I am grateful to the staff at the YIVO Institute for Jewish Research, the American Jewish Historical Society, the Tamiment Library and Robert F. Wagner Labor Archives at New York University, the Dorot Jewish Division at the New York Public Library, and Adrienne Fischier, James Harney, and their colleagues at the Harvard Club Library in New York. Ellen Umansky, formerly of the Forward and The New York Sun, led the research and fact-checking. Gary Shapiro, formerly of the Forward and The New York Sun, and Gabrielle Birkner, formerly of the Sun and now of the Forward, provided research help, as did John Bennett, who also read the manuscript for proof and style. All errors herein are my own.
Financial support for the research for this book was provided by the Alice and Thomas Tisch Foundation via the American Jewish Historical Society and by the Robert and Ardis James Foundation via the Hudson Institute, and is gratefully acknowledged. I am grateful, as well, to Michael Steinhardt, Joseph Steinberg, and Robert Rubin, who were my partners in Lipsky-Steinhardt LLC, which owned an interest in the Forward.

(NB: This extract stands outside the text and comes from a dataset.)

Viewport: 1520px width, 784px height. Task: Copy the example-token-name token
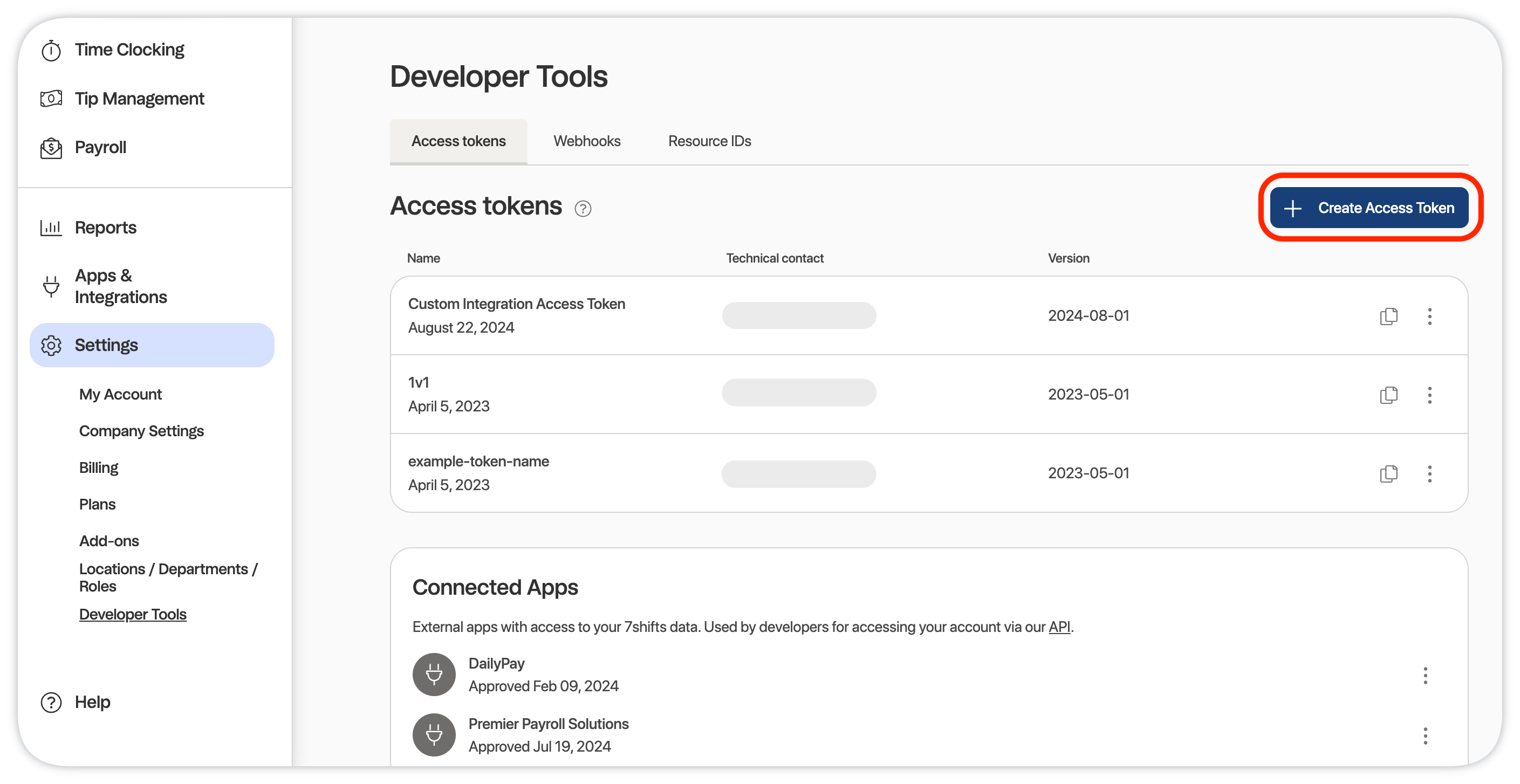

I owe a particular debt of gratitude to Simon Weber, who in the decades before he died was the editor of the Yiddish Forward. He was the person I first approached about the future of the paper when, in 1983, it announced its retreat to weekly publication. Not only did he welcome me into its world, but it was with Weber and his wife, Sylvia, that I went to dinner on the first date with the woman who would become my wife, Amity Shlaes. She has, in the years since, given me, among many other gifts, our four children—Eli, Theo, Flora, and Helen—and shared with all five of us her own profound understanding of Russia, the Pale of Settlement, and the Europe from which so much of this story springs.